Coronavirus, chi sono le tre ricercatrici che hanno isolato il virus
Maria Capobianchi, Francesca Colavita e Concetta Castilletti lavorano nel laboratorio di Virologia dell’istituto italiano che per primo, insieme alla Francia, ha aperto la strada a un possibile vaccino
di Alessia Tripodi
Maria Capobianchi, Francesca Colavita e Concetta Castilletti lavorano nel laboratorio di Virologia dell’istituto italiano che per primo, insieme alla Francia, ha aperto la strada a un possibile vaccino
2' di lettura
È un team tutto al femminile quello che all’istituto Spallanzani di Roma ha isolato il coronavirus cinese aprendo la strada a un possibile vaccino. La squadra è guidata da Maria Capobianchi, 67enne nata a Procida, laureata in scienze biologiche e specializzata in microbiologia, dal 2000 allo Spallanzani. Con lei lavorano Concetta Castilletti, 56 anni, siciliana di Ragusa responsabile della Unità dei virus emergenti, specializzata in microbiologia e virologia, e la giovane ricercatrice Francesca Colavita, 30 anni di Campobasso, da 4 anni al lavoro nel laboratorio dopo diverse missioni in Sierra Leone per fronteggiare l'emergenza Ebola.
Colavita, la più giovane del team, allo Spallanzani ha un contratto di collaborazione e lavora presso il laboratorio di Virologia e Biosicurezza. Ha partecipato anche a progetti in Sierra Leone nel laboratorio installato presso il 'Princess Christian Maternity Hospital' di Freetown.
La ministra Bonetti: «Elevata qualità della ricerca italiana»
«Il risultato ottenuto nel laboratorio di ricerca dell'Istituto Spallanzani guidato dalla professoressa Capobianchi certifica ancora una volta la dedizione, la professionalità e l'elevata qualità scientifica del mondo della ricerca italiano», ha affermato in una nota la ministra per la Famiglia, Elena Bonetti.
«Una vittoria di tutto il team»
«Abbiamo cullato il virus e abbiamo avuto anche un po' di fortuna» racconta Castilletti, due figli grandi e una famiglia che la supporta da sempre, a partire dal marito. «Sono abituati a questo genere di emergenze a casa mia - dice la ricercatrice - anche perchè io non mi ricordo una vita diversa da questa. È sempre stato così». Lo Spallanzani è un centro di eccellenza ed è da sempre in prima linea in questi casi.

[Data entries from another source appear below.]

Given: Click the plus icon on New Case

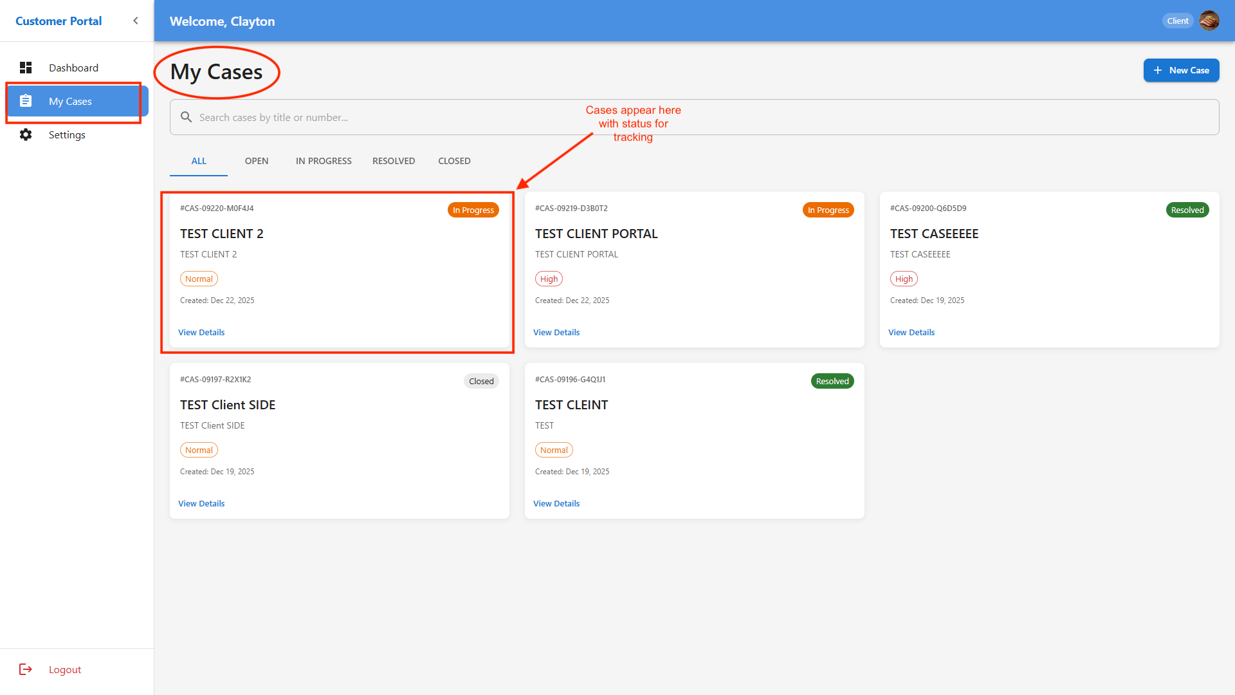Looking at the screenshot, I should (1158, 70).
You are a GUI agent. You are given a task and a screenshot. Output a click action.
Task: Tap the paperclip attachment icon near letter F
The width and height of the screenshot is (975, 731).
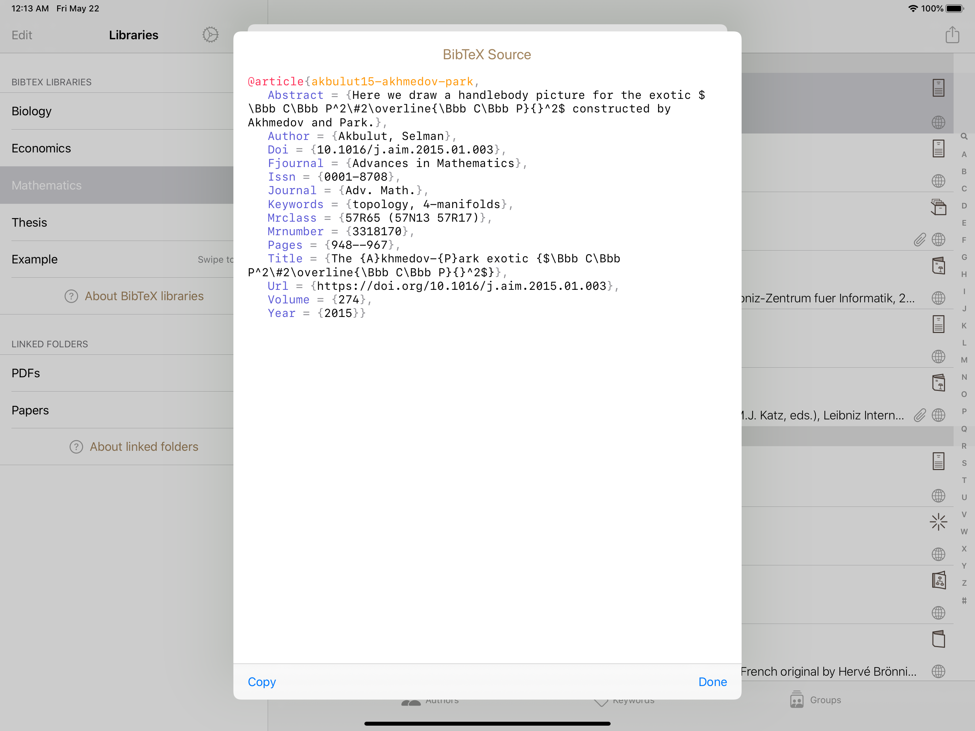919,239
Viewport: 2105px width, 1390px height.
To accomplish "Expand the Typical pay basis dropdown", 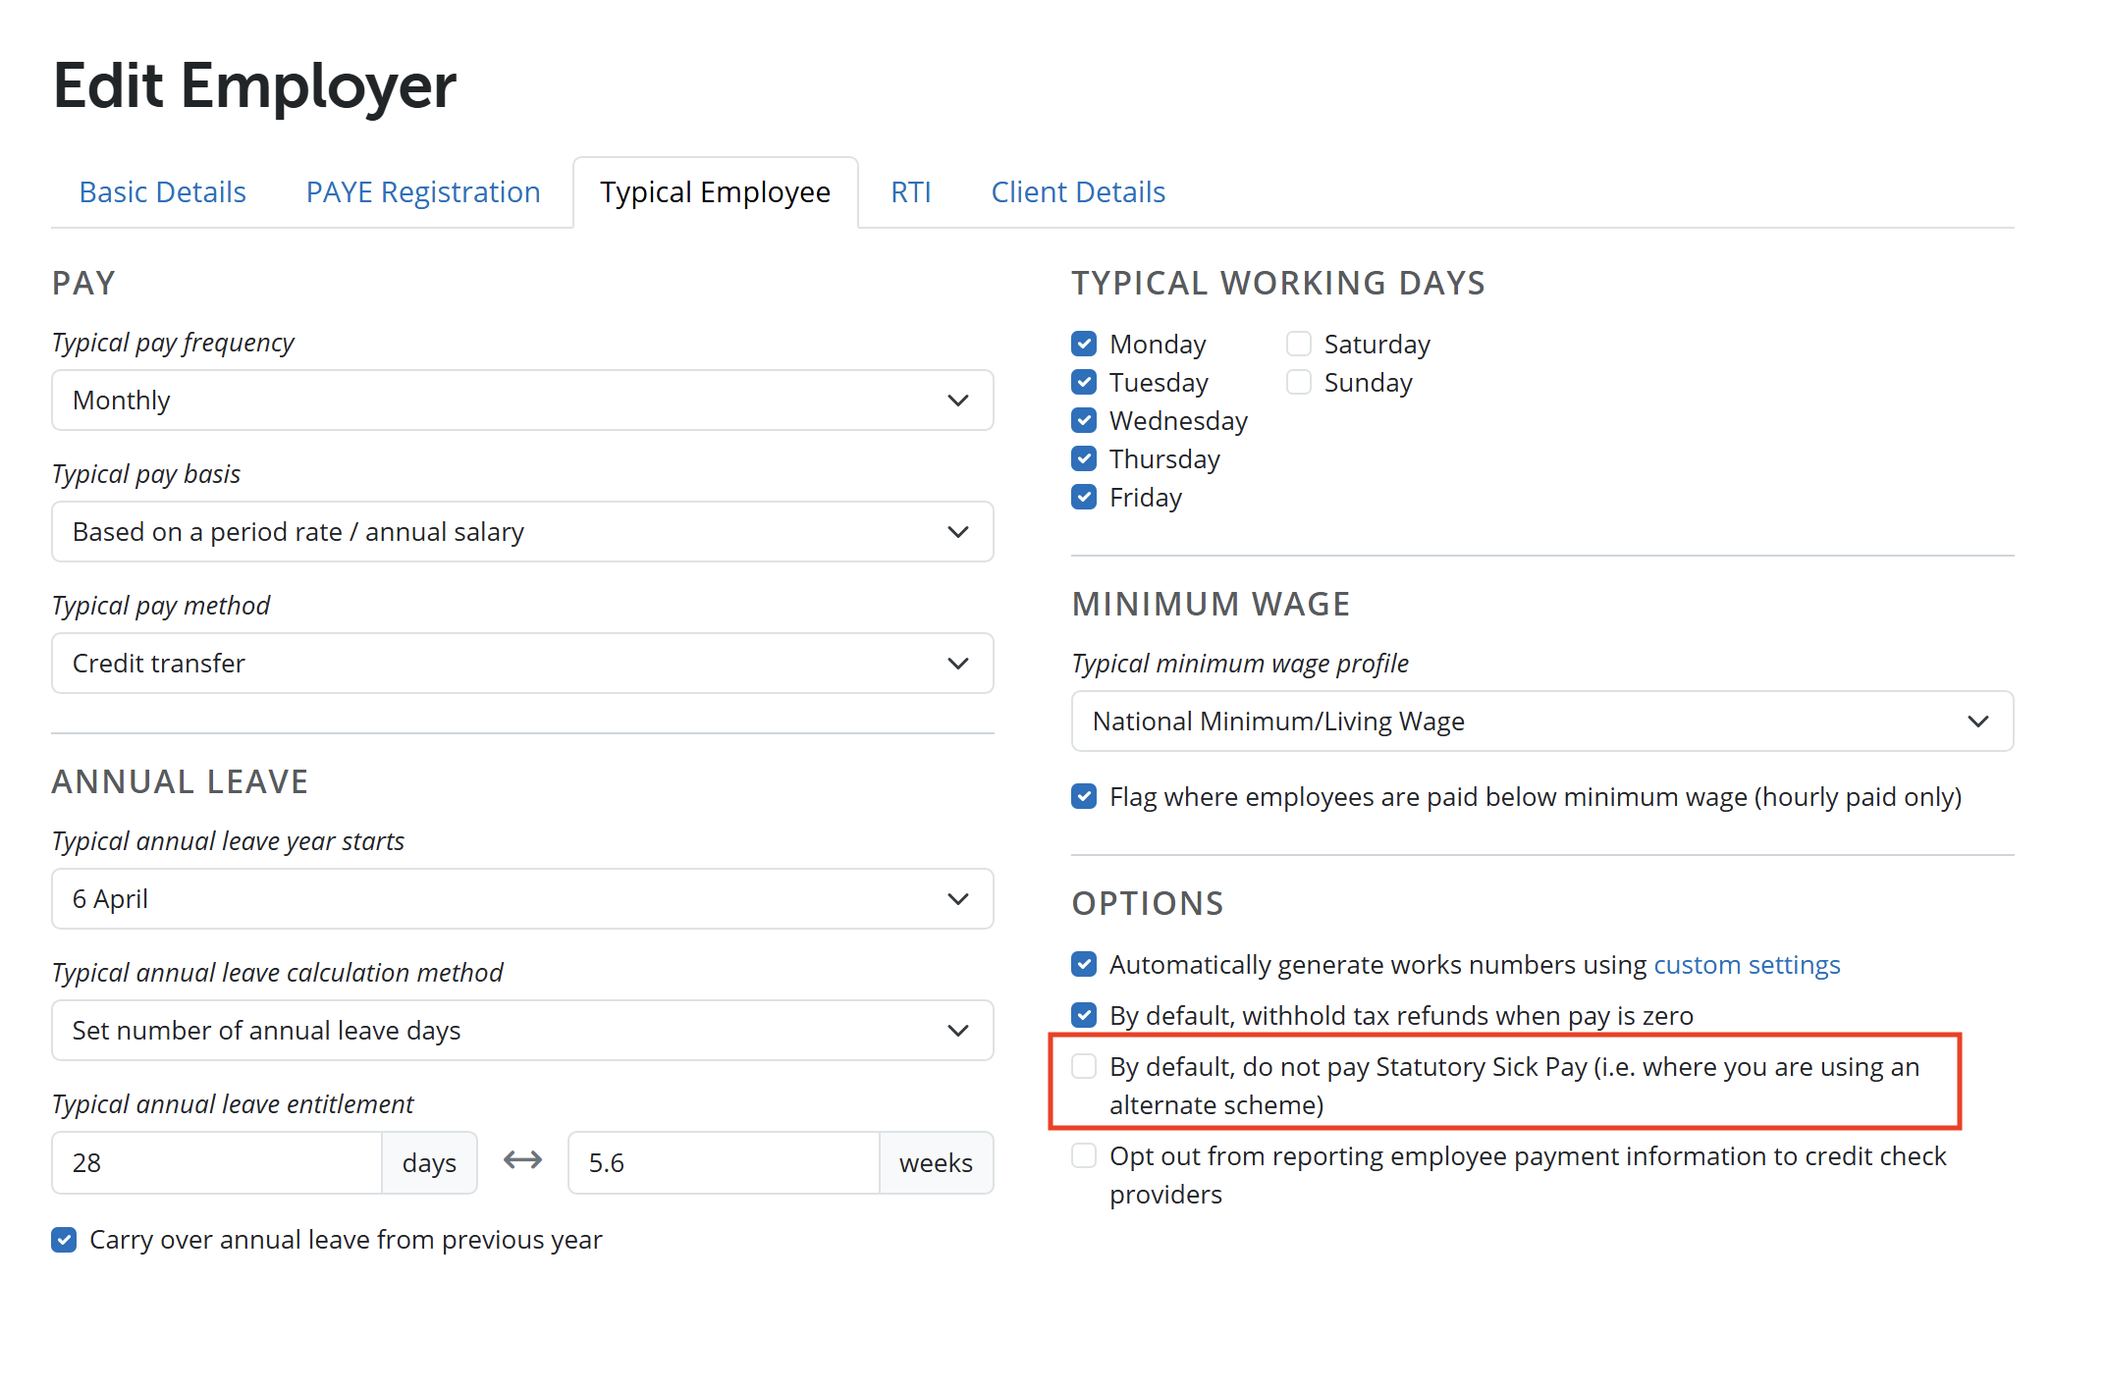I will click(x=522, y=532).
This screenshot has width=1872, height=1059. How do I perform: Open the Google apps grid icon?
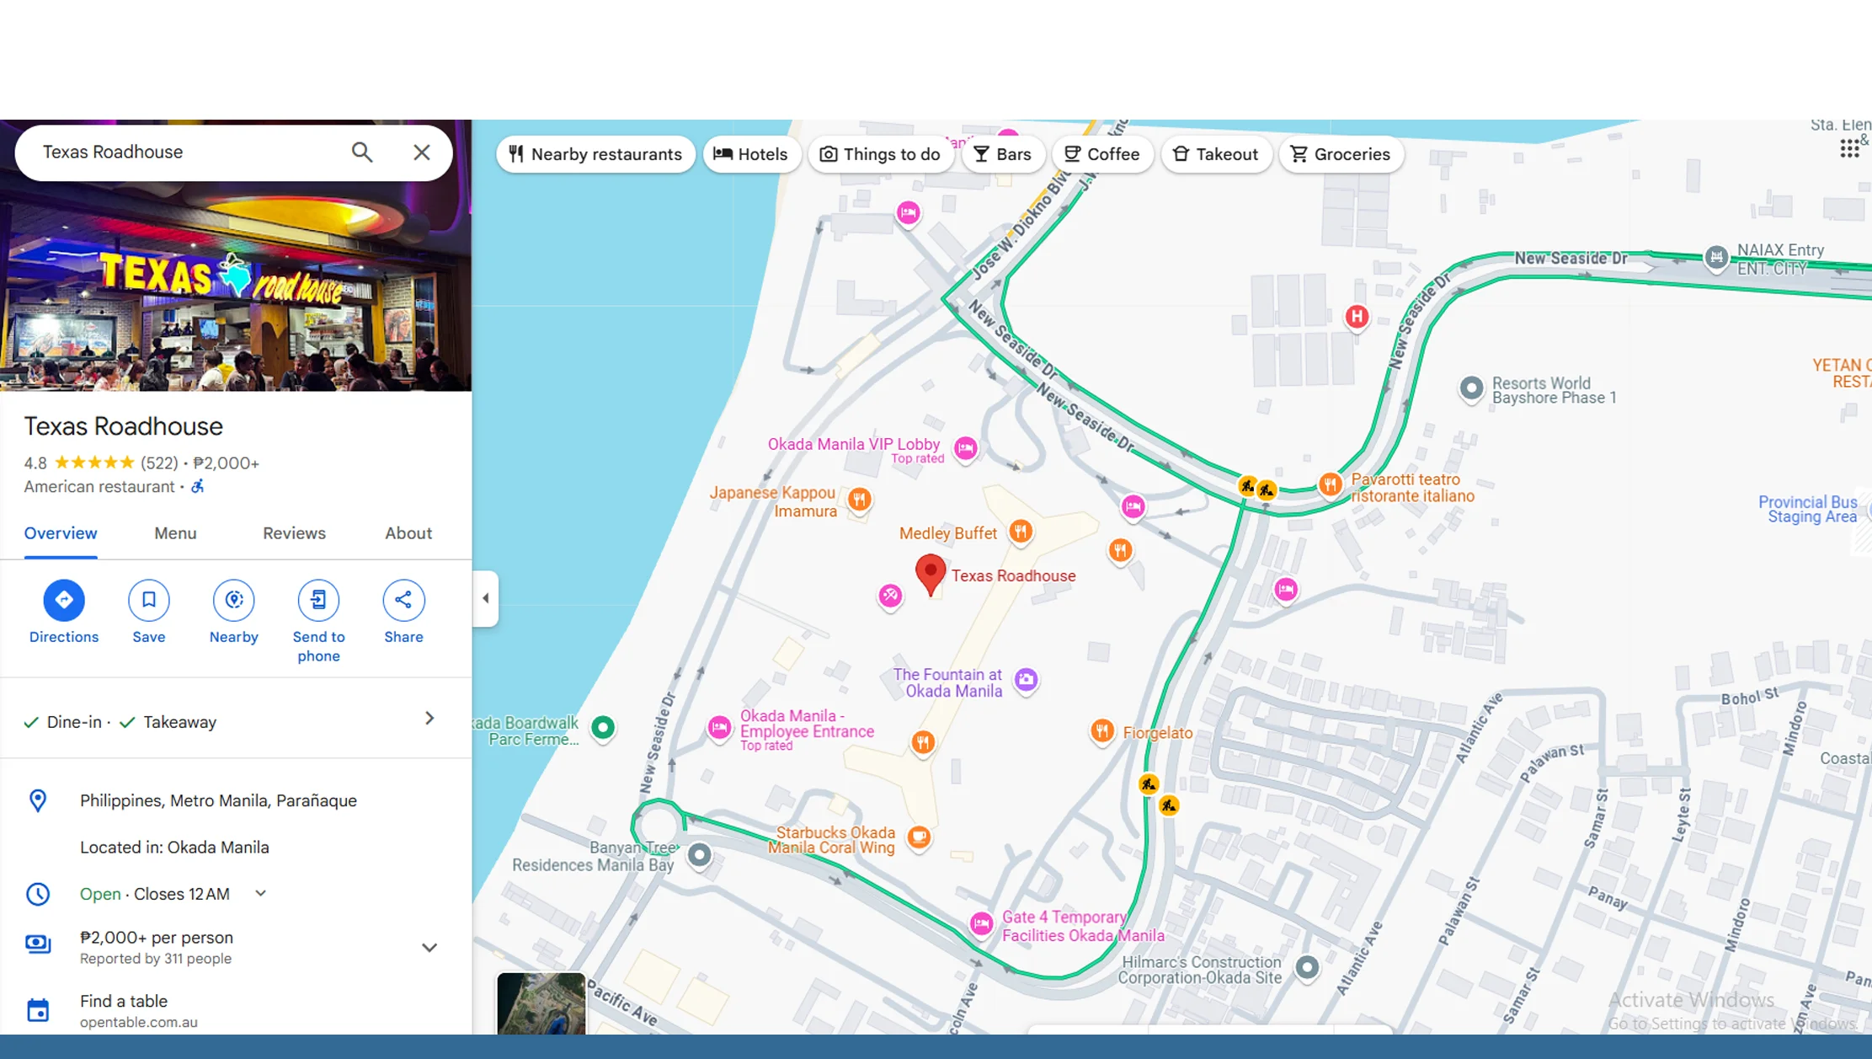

«Ho vissuto la grande emergenza - dice - della Sars, di Ebola, dell'influenza suina, della chikungunya, e insieme ai miei colleghi siamo stati spesso in Africa. È un lavoro che mi piace moltissimo e non potrei fare altro. Ma la vittoria è di tutto il team. Eravamo tutti impegnati, tutta la squadra. Abbiamo un laboratorio all'avanguardia, impegnato 24 ore su 24 in questo genere di emergenze».